▶ **Supplied data**:
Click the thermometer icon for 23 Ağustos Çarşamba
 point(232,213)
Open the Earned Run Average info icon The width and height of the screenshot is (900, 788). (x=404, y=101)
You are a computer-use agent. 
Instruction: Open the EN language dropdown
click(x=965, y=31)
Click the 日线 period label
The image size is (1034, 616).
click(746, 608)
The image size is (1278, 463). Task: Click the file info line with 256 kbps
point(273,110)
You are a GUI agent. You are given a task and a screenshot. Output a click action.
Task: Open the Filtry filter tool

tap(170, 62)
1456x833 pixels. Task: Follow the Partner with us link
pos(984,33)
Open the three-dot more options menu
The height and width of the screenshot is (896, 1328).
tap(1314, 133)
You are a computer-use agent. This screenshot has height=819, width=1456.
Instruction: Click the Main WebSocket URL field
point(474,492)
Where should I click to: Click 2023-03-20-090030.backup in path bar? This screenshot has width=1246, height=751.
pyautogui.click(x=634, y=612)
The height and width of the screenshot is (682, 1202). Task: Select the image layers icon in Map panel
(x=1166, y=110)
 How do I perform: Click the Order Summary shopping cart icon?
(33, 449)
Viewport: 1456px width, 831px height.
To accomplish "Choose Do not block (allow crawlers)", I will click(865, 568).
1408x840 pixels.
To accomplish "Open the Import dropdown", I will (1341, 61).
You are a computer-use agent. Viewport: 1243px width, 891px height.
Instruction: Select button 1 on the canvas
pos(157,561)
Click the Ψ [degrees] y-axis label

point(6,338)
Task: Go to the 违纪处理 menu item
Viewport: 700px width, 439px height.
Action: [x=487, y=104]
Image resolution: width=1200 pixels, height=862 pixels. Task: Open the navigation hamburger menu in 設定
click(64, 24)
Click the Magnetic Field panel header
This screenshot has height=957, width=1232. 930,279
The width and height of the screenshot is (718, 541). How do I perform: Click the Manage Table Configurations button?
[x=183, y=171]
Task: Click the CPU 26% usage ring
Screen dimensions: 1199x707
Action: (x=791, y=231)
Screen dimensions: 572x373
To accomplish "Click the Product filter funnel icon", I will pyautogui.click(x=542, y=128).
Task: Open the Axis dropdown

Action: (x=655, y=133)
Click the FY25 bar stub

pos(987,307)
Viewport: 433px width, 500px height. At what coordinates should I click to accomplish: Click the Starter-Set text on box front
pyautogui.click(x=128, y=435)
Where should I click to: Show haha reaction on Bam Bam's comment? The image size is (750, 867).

▶ **What the exercise asks**: Pull out all lines from the entries above that include the word "agent".

▶ **Completed task**:
You are a computer-use agent. 
You are a GUI agent. You are given a task and a screenshot. Output a click action.
You are a computer-use agent. This screenshot has height=819, width=1456.
You are a computer-use agent. Viewport: 1243px width, 891px height.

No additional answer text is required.